Output every line below exactly.

DATA TO PROCESS:
····················
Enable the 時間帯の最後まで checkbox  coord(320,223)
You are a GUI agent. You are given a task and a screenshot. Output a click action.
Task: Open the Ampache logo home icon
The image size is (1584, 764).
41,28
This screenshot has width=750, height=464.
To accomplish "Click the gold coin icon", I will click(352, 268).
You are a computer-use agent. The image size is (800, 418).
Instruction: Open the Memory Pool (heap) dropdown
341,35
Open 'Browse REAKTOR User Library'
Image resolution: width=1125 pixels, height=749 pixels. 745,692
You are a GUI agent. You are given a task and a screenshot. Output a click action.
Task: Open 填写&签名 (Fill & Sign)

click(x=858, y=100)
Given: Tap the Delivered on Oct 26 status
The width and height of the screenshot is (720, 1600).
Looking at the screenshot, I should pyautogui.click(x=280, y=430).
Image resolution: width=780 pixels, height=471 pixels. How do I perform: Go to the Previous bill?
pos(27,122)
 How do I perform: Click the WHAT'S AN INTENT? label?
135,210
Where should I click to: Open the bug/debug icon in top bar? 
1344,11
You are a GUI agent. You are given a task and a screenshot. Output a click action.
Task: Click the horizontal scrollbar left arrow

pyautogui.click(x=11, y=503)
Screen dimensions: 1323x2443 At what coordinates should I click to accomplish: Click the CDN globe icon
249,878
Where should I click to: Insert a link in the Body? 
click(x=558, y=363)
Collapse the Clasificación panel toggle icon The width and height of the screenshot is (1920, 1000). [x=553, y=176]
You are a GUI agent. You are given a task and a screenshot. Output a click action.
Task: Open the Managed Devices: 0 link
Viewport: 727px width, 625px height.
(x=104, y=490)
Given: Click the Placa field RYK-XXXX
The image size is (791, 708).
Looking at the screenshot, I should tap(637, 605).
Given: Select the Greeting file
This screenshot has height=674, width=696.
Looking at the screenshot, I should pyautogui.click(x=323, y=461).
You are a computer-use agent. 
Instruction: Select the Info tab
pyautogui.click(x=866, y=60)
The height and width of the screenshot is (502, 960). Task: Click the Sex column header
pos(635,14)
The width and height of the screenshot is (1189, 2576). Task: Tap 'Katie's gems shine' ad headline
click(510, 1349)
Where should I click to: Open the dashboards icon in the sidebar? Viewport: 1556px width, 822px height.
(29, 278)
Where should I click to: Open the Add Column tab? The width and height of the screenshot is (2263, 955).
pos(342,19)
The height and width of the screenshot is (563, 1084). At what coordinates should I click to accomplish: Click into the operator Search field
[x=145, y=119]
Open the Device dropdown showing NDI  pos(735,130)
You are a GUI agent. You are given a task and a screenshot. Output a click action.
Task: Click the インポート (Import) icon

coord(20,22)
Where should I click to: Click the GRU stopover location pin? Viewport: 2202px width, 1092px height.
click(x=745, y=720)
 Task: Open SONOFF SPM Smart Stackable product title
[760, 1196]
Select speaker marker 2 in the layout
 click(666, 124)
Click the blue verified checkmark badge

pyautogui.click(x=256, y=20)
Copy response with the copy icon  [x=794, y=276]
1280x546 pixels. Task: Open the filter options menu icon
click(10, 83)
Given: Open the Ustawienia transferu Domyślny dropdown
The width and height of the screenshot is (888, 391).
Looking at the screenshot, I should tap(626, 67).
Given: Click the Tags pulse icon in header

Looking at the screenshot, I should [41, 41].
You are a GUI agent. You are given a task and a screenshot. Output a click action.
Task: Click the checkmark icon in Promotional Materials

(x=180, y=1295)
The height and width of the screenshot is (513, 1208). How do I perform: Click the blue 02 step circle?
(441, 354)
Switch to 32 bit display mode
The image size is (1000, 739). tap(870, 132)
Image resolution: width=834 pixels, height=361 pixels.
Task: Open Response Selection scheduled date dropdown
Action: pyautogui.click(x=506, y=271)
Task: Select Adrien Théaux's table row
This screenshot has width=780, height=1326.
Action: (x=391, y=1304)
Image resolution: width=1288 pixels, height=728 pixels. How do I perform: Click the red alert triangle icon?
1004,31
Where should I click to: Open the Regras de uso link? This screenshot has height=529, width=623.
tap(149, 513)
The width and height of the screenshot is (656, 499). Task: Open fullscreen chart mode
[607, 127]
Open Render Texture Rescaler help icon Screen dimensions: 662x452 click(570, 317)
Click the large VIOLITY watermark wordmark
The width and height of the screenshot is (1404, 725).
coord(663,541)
····················
EXERCISE OUTPUT:
Enable the 時間帯の最後まで checkbox  coord(320,223)
You are a GUI agent. You are given a task and a screenshot. Output a click action.
Task: Open the Ampache logo home icon
The image size is (1584, 764).
41,28
This screenshot has width=750, height=464.
To accomplish "Click the gold coin icon", I will click(352, 268).
You are a computer-use agent. The image size is (800, 418).
Instruction: Open the Memory Pool (heap) dropdown
341,35
Open 'Browse REAKTOR User Library'
Image resolution: width=1125 pixels, height=749 pixels. 745,692
You are a GUI agent. You are given a task and a screenshot. Output a click action.
Task: Open 填写&签名 (Fill & Sign)

click(x=858, y=100)
Given: Tap the Delivered on Oct 26 status
The width and height of the screenshot is (720, 1600).
Looking at the screenshot, I should pyautogui.click(x=280, y=430).
Image resolution: width=780 pixels, height=471 pixels. How do I perform: Go to the Previous bill?
pos(27,122)
 How do I perform: Click the WHAT'S AN INTENT? label?
135,210
Where should I click to: Open the bug/debug icon in top bar? 
1344,11
You are a GUI agent. You are given a task and a screenshot. Output a click action.
Task: Click the horizontal scrollbar left arrow

pyautogui.click(x=11, y=503)
Screen dimensions: 1323x2443 At what coordinates should I click to accomplish: Click the CDN globe icon
249,878
Where should I click to: Insert a link in the Body? 
click(x=558, y=363)
Collapse the Clasificación panel toggle icon The width and height of the screenshot is (1920, 1000). [x=553, y=176]
You are a GUI agent. You are given a task and a screenshot. Output a click action.
Task: Open the Managed Devices: 0 link
Viewport: 727px width, 625px height.
(x=104, y=490)
Given: Click the Placa field RYK-XXXX
The image size is (791, 708).
Looking at the screenshot, I should tap(637, 605).
Given: Select the Greeting file
This screenshot has height=674, width=696.
Looking at the screenshot, I should pyautogui.click(x=323, y=461).
You are a computer-use agent. 
Instruction: Select the Info tab
pyautogui.click(x=866, y=60)
The height and width of the screenshot is (502, 960). Task: Click the Sex column header
pos(635,14)
The width and height of the screenshot is (1189, 2576). Task: Tap 'Katie's gems shine' ad headline
click(510, 1349)
Where should I click to: Open the dashboards icon in the sidebar? Viewport: 1556px width, 822px height.
(29, 278)
Where should I click to: Open the Add Column tab? The width and height of the screenshot is (2263, 955).
pos(342,19)
The height and width of the screenshot is (563, 1084). At what coordinates should I click to accomplish: Click into the operator Search field
[x=145, y=119]
Open the Device dropdown showing NDI  pos(735,130)
You are a GUI agent. You are given a task and a screenshot. Output a click action.
Task: Click the インポート (Import) icon

coord(20,22)
Where should I click to: Click the GRU stopover location pin? Viewport: 2202px width, 1092px height.
click(x=745, y=720)
 Task: Open SONOFF SPM Smart Stackable product title
[760, 1196]
Select speaker marker 2 in the layout
 click(666, 124)
Click the blue verified checkmark badge

pyautogui.click(x=256, y=20)
Copy response with the copy icon  [x=794, y=276]
1280x546 pixels. Task: Open the filter options menu icon
click(10, 83)
Given: Open the Ustawienia transferu Domyślny dropdown
The width and height of the screenshot is (888, 391).
Looking at the screenshot, I should tap(626, 67).
Given: Click the Tags pulse icon in header

Looking at the screenshot, I should [41, 41].
You are a GUI agent. You are given a task and a screenshot. Output a click action.
Task: Click the checkmark icon in Promotional Materials

(x=180, y=1295)
The height and width of the screenshot is (513, 1208). How do I perform: Click the blue 02 step circle?
(441, 354)
Switch to 32 bit display mode
The image size is (1000, 739). tap(870, 132)
Image resolution: width=834 pixels, height=361 pixels.
Task: Open Response Selection scheduled date dropdown
Action: pyautogui.click(x=506, y=271)
Task: Select Adrien Théaux's table row
This screenshot has width=780, height=1326.
Action: (x=391, y=1304)
Image resolution: width=1288 pixels, height=728 pixels. How do I perform: Click the red alert triangle icon?
1004,31
Where should I click to: Open the Regras de uso link? This screenshot has height=529, width=623.
tap(149, 513)
The width and height of the screenshot is (656, 499). Task: Open fullscreen chart mode
[607, 127]
Open Render Texture Rescaler help icon Screen dimensions: 662x452 click(570, 317)
Click the large VIOLITY watermark wordmark
The width and height of the screenshot is (1404, 725).
coord(663,541)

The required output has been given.